DataHire - Data Analyst Jobs

Practical, battle‑tested advice to make your analyses faster, clearer, and more impactful—whether you're working in spreadsheets, SQL, Python/R, or a BI tool.

Principles & Mindset

Decision‑centric: Start with the decision someone will make using your output. Work backwards.
Iterative: Ship small, verifiable increments. Validate direction before polishing.
Trustworthy by default: Show definitions, caveats, and sample sizes; add sanity checks.
Readable over clever: Prefer transparent SQL/plots to over‑optimized one‑liners.
Reproducible: Make it easy for someone else (or future you) to rerun the analysis.

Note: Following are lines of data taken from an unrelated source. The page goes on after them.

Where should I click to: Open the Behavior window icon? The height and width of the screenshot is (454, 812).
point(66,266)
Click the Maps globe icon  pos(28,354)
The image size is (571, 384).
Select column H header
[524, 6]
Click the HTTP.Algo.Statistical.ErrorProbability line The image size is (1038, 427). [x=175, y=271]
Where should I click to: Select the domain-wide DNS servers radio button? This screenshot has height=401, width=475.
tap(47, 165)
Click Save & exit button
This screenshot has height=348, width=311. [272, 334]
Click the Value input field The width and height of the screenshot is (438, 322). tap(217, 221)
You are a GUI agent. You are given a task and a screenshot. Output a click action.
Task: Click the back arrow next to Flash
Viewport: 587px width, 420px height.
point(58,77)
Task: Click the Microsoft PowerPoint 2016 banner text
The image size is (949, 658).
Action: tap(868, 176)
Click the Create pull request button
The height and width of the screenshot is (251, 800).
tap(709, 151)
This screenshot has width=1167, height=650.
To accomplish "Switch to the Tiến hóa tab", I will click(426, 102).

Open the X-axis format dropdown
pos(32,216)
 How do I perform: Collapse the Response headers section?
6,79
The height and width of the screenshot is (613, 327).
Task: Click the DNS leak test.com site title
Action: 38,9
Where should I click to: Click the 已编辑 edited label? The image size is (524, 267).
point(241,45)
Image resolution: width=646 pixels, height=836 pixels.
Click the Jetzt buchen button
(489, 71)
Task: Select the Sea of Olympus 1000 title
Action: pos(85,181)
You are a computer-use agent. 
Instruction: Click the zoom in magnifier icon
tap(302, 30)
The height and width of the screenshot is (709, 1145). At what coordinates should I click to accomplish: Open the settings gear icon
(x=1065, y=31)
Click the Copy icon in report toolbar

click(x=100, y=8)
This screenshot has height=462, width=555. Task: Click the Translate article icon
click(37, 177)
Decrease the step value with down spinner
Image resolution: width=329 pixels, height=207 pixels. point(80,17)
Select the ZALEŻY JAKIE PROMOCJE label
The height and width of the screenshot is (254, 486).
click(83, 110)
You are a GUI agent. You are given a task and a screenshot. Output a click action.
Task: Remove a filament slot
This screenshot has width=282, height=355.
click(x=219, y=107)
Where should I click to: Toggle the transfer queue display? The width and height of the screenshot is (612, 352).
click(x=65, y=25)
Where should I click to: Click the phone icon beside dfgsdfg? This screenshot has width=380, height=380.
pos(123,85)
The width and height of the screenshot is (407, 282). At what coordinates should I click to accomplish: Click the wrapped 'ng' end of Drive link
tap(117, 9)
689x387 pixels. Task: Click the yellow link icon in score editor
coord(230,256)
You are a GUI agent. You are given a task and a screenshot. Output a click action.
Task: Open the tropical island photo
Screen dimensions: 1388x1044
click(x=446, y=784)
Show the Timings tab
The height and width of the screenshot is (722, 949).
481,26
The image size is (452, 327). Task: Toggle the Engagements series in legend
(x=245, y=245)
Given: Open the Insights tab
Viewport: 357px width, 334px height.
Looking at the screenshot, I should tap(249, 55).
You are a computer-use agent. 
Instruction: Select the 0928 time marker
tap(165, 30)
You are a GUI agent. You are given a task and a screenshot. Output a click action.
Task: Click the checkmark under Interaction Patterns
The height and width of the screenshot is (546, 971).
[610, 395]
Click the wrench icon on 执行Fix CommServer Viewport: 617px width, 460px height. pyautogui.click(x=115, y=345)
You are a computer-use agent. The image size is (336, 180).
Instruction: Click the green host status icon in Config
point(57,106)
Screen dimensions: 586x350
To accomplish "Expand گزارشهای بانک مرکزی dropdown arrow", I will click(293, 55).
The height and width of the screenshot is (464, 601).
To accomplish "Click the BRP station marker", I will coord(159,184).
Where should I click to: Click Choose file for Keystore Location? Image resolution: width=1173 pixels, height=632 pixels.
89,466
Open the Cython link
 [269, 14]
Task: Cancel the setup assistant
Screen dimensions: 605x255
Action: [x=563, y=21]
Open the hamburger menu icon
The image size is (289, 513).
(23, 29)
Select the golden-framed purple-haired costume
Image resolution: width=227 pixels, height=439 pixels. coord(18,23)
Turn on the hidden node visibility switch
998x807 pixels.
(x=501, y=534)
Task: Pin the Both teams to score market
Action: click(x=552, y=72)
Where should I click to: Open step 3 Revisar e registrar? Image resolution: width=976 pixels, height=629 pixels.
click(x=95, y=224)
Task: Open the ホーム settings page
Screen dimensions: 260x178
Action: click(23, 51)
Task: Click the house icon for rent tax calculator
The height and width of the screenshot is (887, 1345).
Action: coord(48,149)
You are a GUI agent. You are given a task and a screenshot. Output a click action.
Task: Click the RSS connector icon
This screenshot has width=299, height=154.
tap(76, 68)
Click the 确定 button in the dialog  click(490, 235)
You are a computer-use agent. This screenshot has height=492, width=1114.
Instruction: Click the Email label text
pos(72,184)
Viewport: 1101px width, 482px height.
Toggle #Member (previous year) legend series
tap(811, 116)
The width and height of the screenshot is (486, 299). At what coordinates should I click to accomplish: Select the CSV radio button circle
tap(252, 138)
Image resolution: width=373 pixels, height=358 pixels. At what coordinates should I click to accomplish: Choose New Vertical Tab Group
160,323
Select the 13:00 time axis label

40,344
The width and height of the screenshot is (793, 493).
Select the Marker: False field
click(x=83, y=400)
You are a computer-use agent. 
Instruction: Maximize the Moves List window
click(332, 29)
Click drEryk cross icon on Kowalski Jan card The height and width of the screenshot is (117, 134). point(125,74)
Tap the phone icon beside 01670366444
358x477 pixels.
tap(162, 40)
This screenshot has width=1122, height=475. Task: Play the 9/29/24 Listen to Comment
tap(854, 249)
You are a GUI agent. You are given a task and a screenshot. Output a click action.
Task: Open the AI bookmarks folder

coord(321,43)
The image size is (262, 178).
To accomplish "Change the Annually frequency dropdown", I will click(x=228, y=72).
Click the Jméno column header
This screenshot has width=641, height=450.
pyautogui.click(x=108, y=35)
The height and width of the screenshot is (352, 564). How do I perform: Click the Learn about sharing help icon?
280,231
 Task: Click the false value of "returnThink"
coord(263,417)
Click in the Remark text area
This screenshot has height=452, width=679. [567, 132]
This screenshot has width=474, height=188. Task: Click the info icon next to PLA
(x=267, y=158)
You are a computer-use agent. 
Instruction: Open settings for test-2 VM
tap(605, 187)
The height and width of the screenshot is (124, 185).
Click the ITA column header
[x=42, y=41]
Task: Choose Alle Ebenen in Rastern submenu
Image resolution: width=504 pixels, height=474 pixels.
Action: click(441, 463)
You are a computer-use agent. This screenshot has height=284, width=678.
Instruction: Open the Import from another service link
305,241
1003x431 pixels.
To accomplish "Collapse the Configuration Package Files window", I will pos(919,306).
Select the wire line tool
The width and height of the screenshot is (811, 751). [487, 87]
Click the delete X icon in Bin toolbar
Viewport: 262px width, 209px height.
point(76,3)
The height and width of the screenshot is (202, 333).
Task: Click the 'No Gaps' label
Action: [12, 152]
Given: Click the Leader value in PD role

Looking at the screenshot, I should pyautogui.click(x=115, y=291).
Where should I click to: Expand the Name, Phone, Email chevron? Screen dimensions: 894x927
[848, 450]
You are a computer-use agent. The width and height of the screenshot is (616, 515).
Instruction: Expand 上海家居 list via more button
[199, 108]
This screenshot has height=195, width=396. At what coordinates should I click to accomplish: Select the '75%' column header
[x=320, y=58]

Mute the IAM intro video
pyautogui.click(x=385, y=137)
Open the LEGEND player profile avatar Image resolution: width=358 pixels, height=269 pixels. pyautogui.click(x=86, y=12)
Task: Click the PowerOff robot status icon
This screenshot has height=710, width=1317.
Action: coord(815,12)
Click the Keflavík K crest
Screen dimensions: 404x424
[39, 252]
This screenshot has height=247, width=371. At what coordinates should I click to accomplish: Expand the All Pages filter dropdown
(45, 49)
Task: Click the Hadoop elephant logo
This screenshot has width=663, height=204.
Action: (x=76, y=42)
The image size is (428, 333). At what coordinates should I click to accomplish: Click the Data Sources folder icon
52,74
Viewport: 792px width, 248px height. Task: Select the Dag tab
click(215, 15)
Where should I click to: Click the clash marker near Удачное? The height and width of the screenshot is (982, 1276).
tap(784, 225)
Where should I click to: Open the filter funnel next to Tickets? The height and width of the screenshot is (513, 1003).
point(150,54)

Analysis Workflow (End‑to‑End)

1. Clarify goal → what decision, which metric(s), by when, for whom.
2. Collect & validate → find tables/sources, row counts, date ranges, join keys.
3. Prepare → clean types, handle nulls/outliers, dedupe, normalize units.
4. Explore → distributions, segments, trends, cohort cuts, anomalies.
5. Model/Test → comparisons, statistical tests, experiments (if applicable).
6. Synthesize → insights → recommendations → impact estimate.
7. Deliver → doc + visuals + appendix; open a PR/dashboard link.
8. Follow‑through → track adoption; set a refresh cadence; note limitations.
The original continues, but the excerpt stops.